▸ Exercise brief
Gather every line of the records below that contains the string "Ассоциации", matching its case exactly.

─── The data

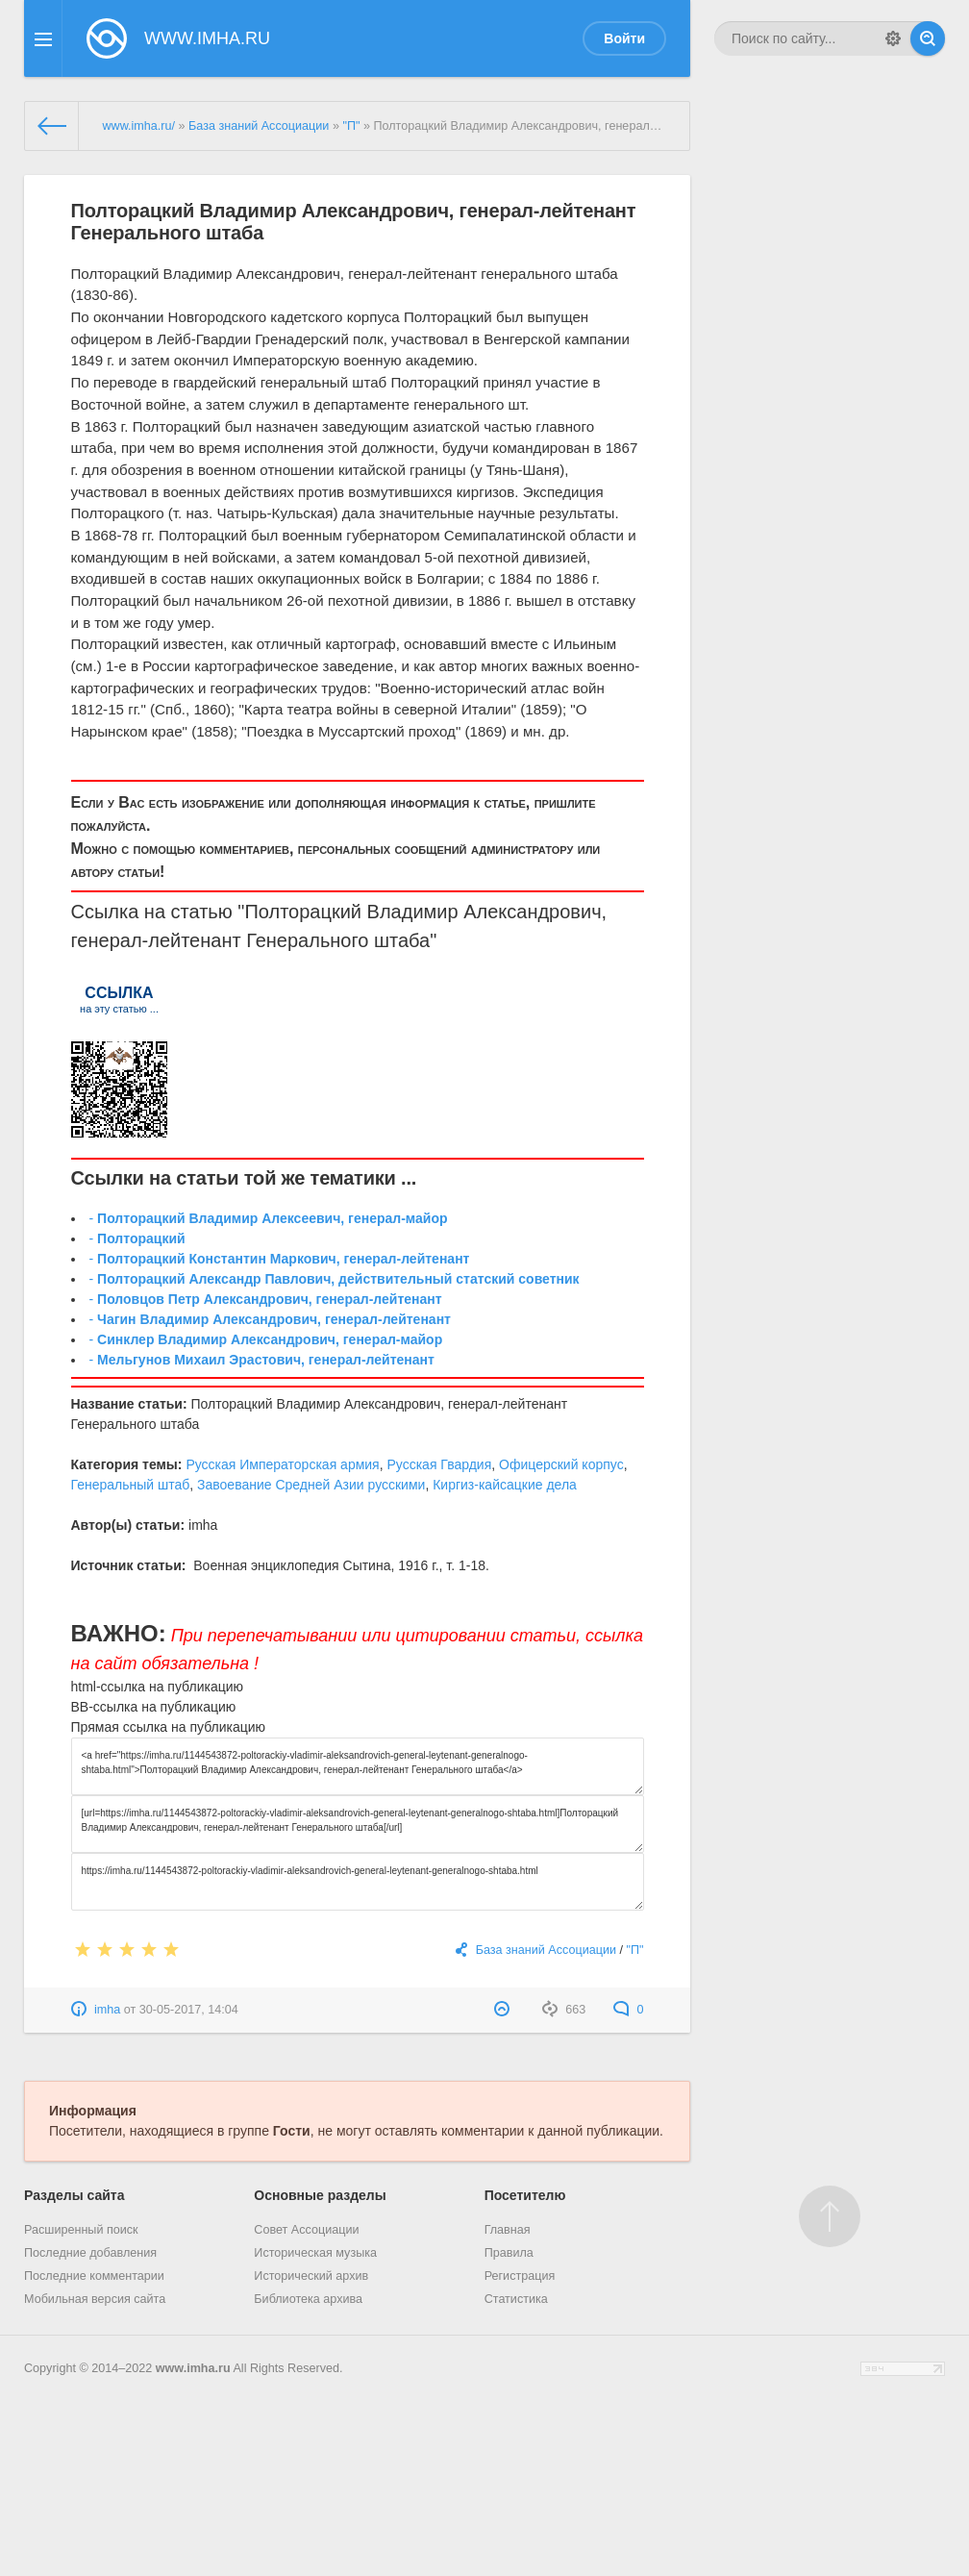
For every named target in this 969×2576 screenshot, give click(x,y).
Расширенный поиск (81, 2230)
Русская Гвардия (438, 1464)
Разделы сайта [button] (74, 2195)
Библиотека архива (308, 2299)
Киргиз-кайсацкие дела (505, 1484)
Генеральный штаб (130, 1484)
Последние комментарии (94, 2276)
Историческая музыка (315, 2253)
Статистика (516, 2299)
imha (107, 2009)
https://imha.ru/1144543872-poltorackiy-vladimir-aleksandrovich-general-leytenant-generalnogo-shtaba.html (357, 1882)
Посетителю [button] (525, 2195)
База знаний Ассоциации (258, 126)
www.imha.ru (193, 2368)
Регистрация (520, 2276)
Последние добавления (90, 2253)
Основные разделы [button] (319, 2195)
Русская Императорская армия (282, 1464)
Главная (507, 2230)
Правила (509, 2253)
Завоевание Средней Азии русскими (311, 1484)
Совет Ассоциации (306, 2230)
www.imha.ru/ (138, 126)
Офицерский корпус (561, 1464)
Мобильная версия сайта (94, 2299)
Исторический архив (311, 2276)
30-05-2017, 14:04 (188, 2009)
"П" (351, 126)
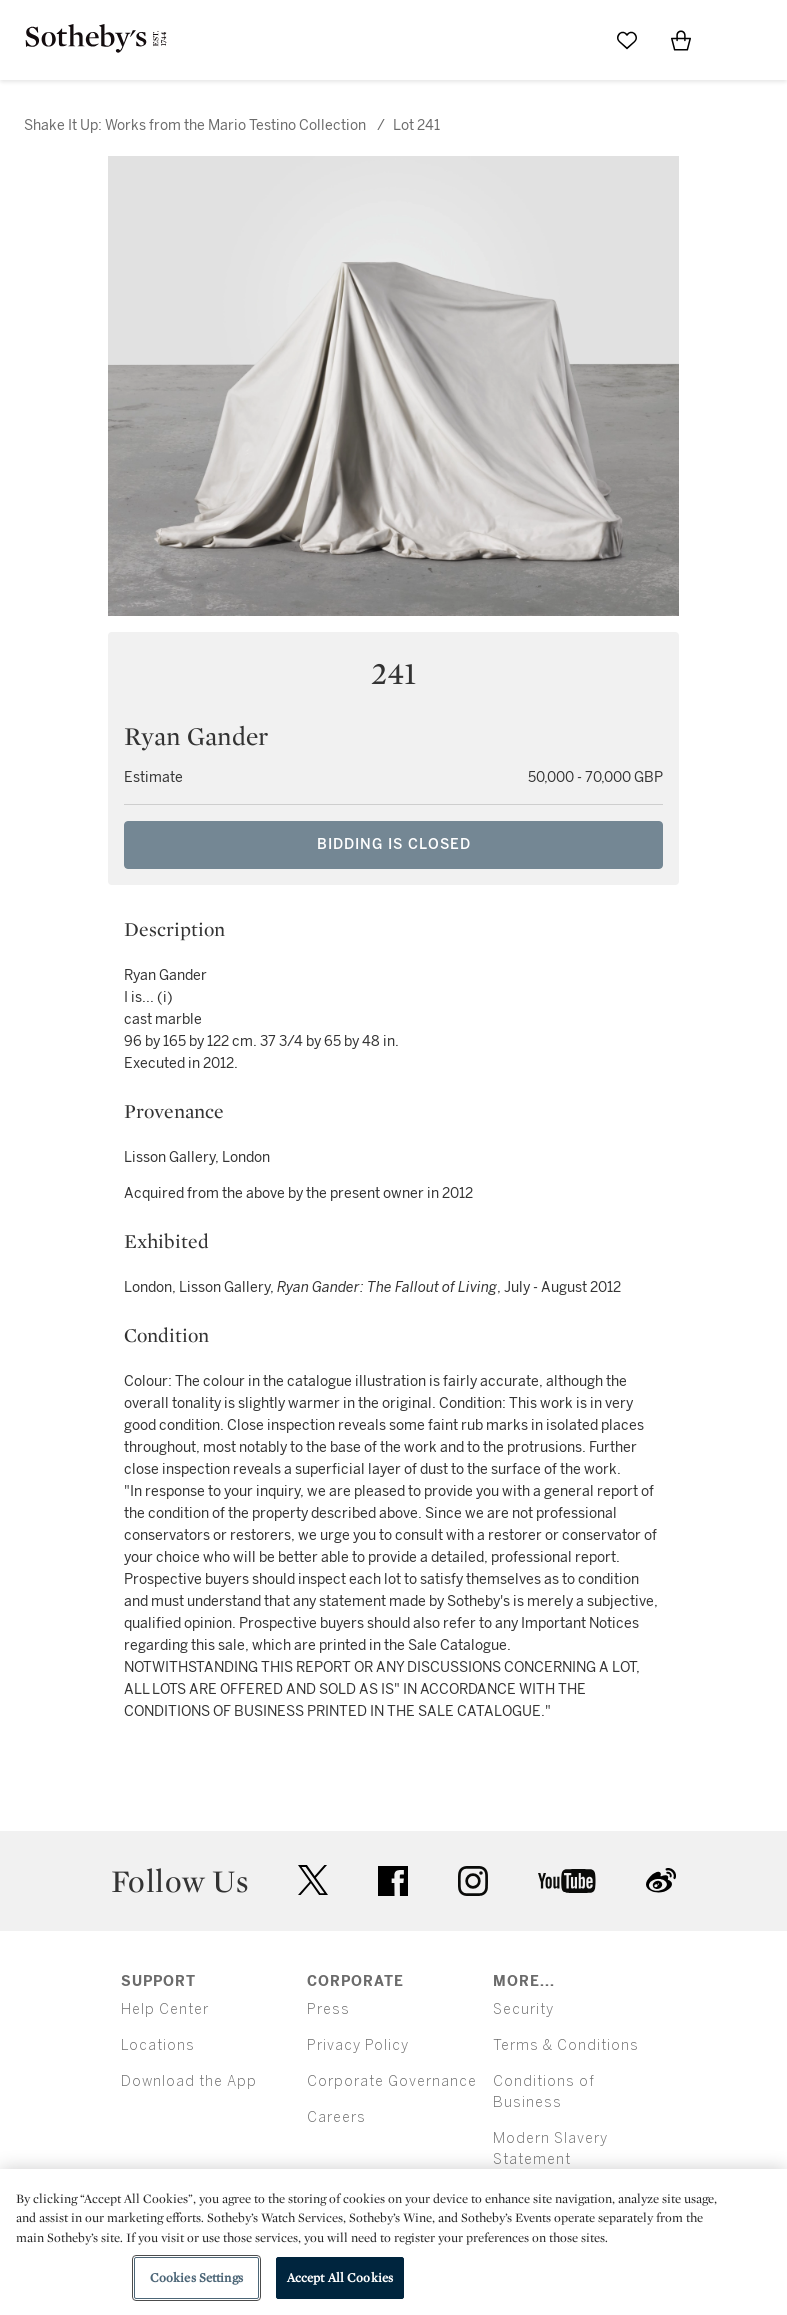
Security (523, 2009)
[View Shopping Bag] (681, 40)
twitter (313, 1880)
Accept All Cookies (340, 2277)
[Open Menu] (735, 41)
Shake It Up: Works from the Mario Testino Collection (195, 125)
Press (328, 2009)
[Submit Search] (573, 40)
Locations (158, 2045)
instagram (473, 1881)
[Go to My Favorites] (627, 40)
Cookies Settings (196, 2277)
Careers (336, 2117)
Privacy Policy (358, 2045)
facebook (393, 1881)
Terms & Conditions (566, 2045)
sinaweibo (661, 1880)
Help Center (165, 2009)
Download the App (189, 2081)
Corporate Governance (392, 2081)
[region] (393, 2242)
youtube (567, 1881)
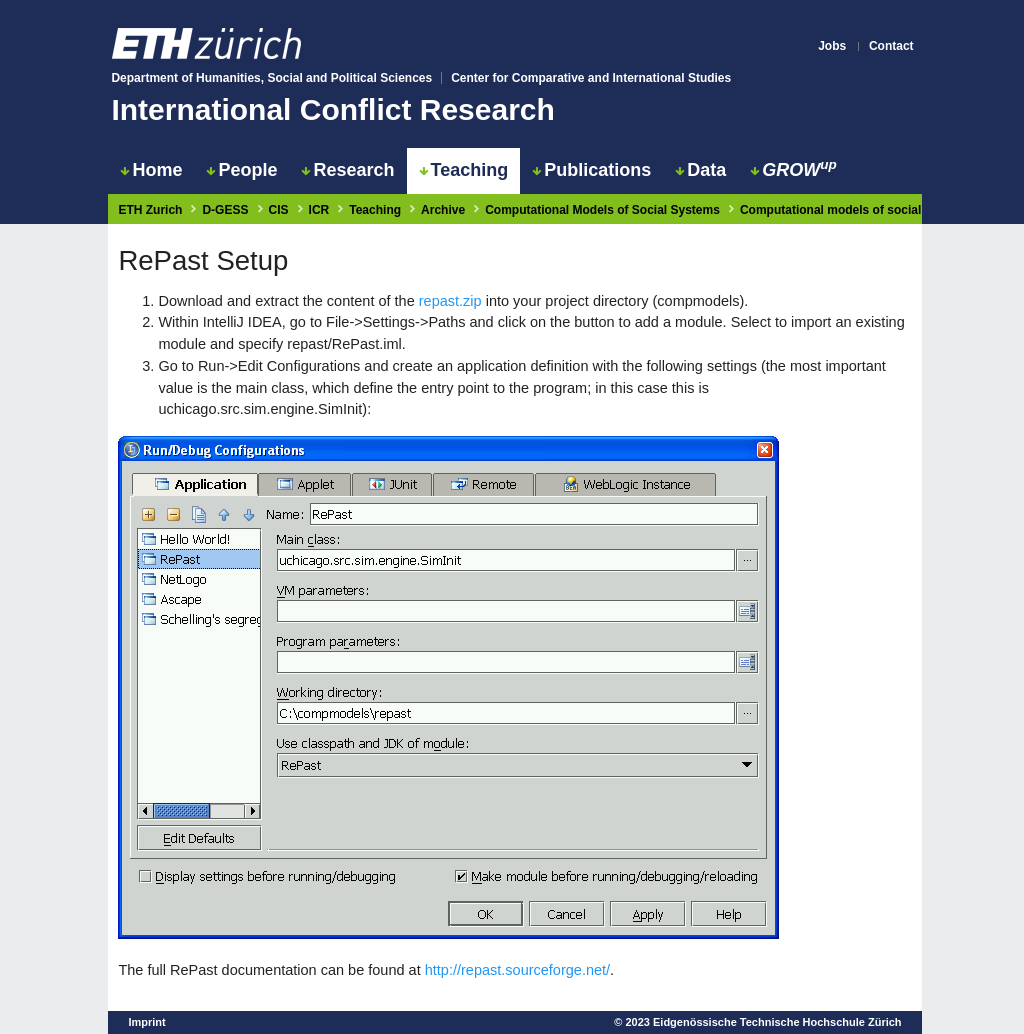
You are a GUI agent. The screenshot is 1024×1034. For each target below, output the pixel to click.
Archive (443, 210)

──────

▸ The response
База знаний Ассоциации (258, 126)
Совет Ассоциации (306, 2230)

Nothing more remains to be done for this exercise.